>> START Document

Emma hears the voice of Mrs. Elton talking to Mrs. Bates. She is in high spirits, for she thinks that she alone knows about Jane's secret engagement. Mrs. Elton stops reading from Mrs. Smallridge's letter when she sees Emma. Mrs. Smallridge has written to express her resentment over Jane's refusal of the governess position. Mrs. Elton, in an effort to attract attention away from the letter, comments on Jane's improved health. She also proposes another party at Box Hill, to be arranged by she and Jane since the first one arranged by Emma had not been a success. Before Emma can reply, Miss Bates enters and thanks Emma for her kindness.
Mrs. Elton reveals that her husband is soon to join her. When he comes in, he complains that he was unable to meet with Knightley, who was away from Donwell. Emma realizes that Knightley must be at Hartfield waiting for her. She, therefore, gets up and takes her leave. Jane walks Emma to the door. She tells her that she and Frank will marry after an appropriate period of mourning and settle at Enscombe. She then apologizes for her previous rudeness; Emma tells Jane there is no reason to apologize.
Emma, in a mature way, continues to face and solve her problems. Harriet is sent to London to stay with Isabella and consult a dentist. Emma successfully renews her efforts to be friendly with Jane; when Jane tries to apologize, Emma genuinely tells her there is no reason to do so. Emma, in control of her emotions, is even able to tolerate Mrs. Elton's airs of self-importance and malicious reference to the Box Hill Party. Even Mrs. Elton's pretense of being intimate with Jane and her aunts does not annoy Emma.
It is important to notice the improved health of Jane. Now that she no longer has to hide the secret of her engagement and does not feel threatened by Emma, she is again lively, happy, and healthy. She is also openly warm to Jane, openly talking about her upcoming marriage.
To the great delight of Mrs. Weston, she delivers a baby girl. Knightley and Emma talk about Mrs. Weston being a good mother since she has been a successful governess. Emma reminds Knightley how he had criticized Mrs. Weston for showing too much affection for Emma when she was Emma's governess. Knightley praises Emma for her understanding and acceptance of his criticism. Feeling close to her, Knightley quizzes Emma about when she will begin to call him George. Being proper, Emma says only after their marriage.
Isabella writes that Harriet has seen a dentist and is doing fine. Her plans are to return to Highbury in August, arriving with Isabella's husband John. The letter also states that Knightley has told John, his brother, about his engagement to Emma. John definitely approves of the match. Now Emma and Knightley are anxious to break the news to Mr. Woodhouse, but are afraid of his reactions. Finally one day Emma asks her father if he would agree to her marrying Knightley. Mr. Woodhouse, obviously shocked over her words, reminds Emma of her decision not to marry. Emma tells him that Knightley can keep him company and help him with business matters and family problems. Knightley enters to help Emma in convincing Mr. Woodhouse that their marriage is in the interests of all.

>> END Document

▶ [Written request A]: In the chapter summary, copy the passage from "It is important" up to and including "after their marriage.", substituting "tutor" for every "governess".
▶ [Written request B]: According to the chapter summary, where will Jane and Frank settle after they marry?
The listing after this comes from a different source.

>> START Record list

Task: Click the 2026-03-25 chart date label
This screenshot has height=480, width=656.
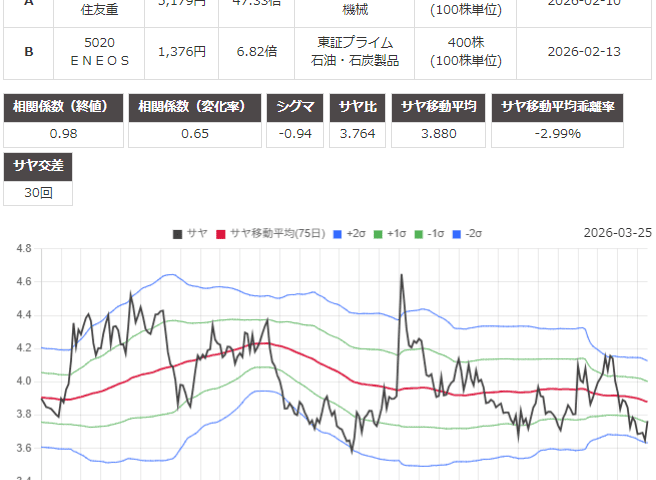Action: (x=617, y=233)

>> END Record list
>> START Record list

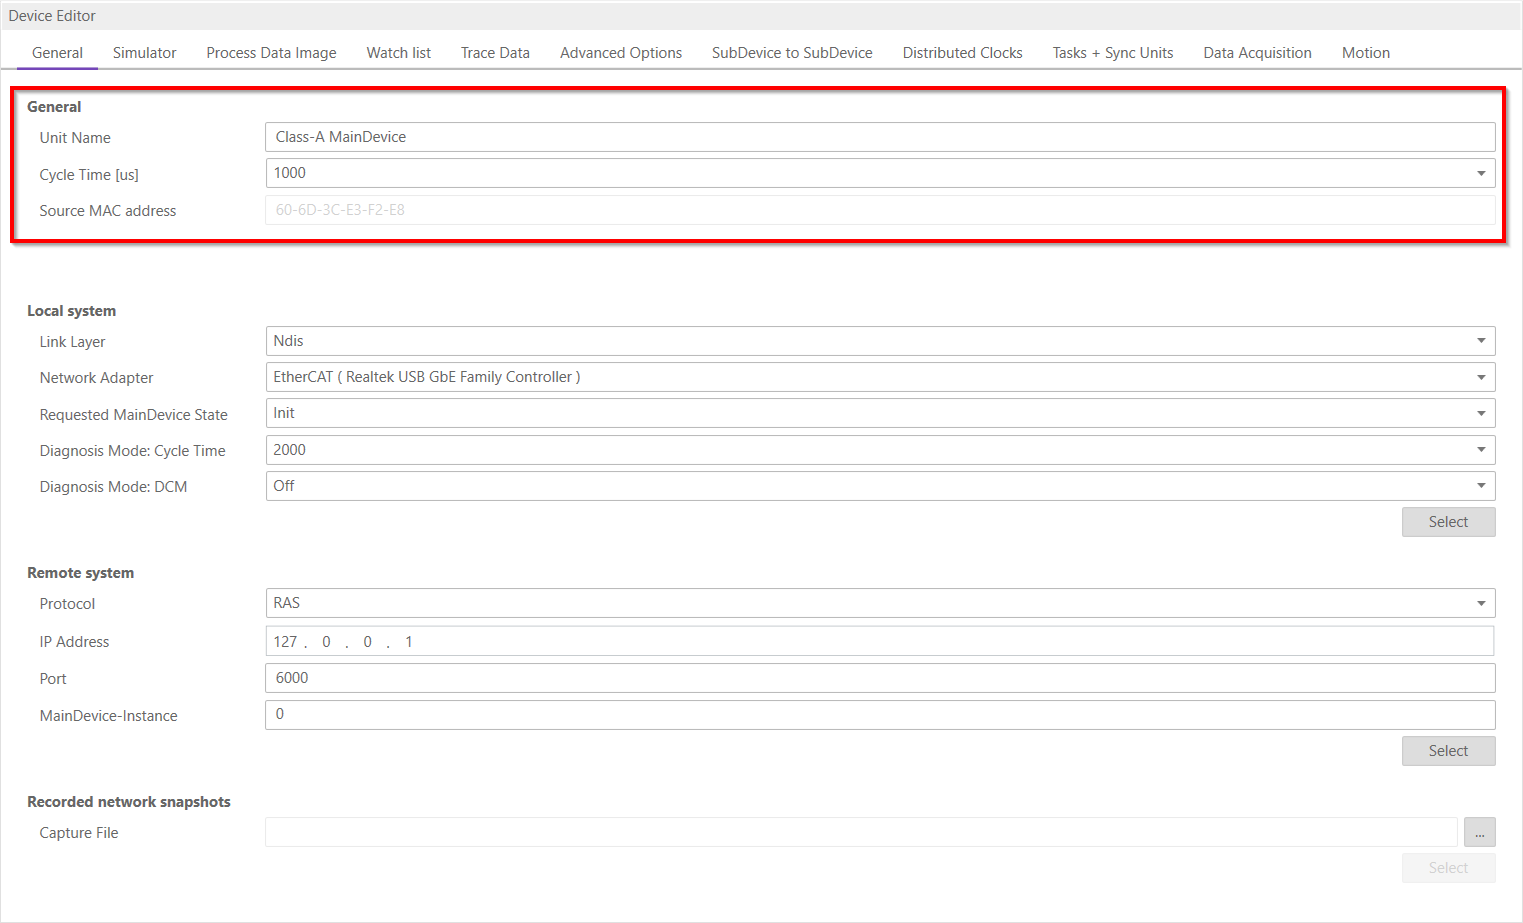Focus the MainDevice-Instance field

>> END Record list

▶ [Final result A]:
It is important to notice the improved health of Jane. Now that she no longer has to hide the secret of her engagement and does not feel threatened by Emma, she is again lively, happy, and healthy. She is also openly warm to Jane, openly talking about her upcoming marriage.
To the great delight of Mrs. Weston, she delivers a baby girl. Knightley and Emma talk about Mrs. Weston being a good mother since she has been a successful tutor. Emma reminds Knightley how he had criticized Mrs. Weston for showing too much affection for Emma when she was Emma's tutor. Knightley praises Emma for her understanding and acceptance of his criticism. Feeling close to her, Knightley quizzes Emma about when she will begin to call him George. Being proper, Emma says only after their marriage.

▶ [Final result B]: At Enscombe.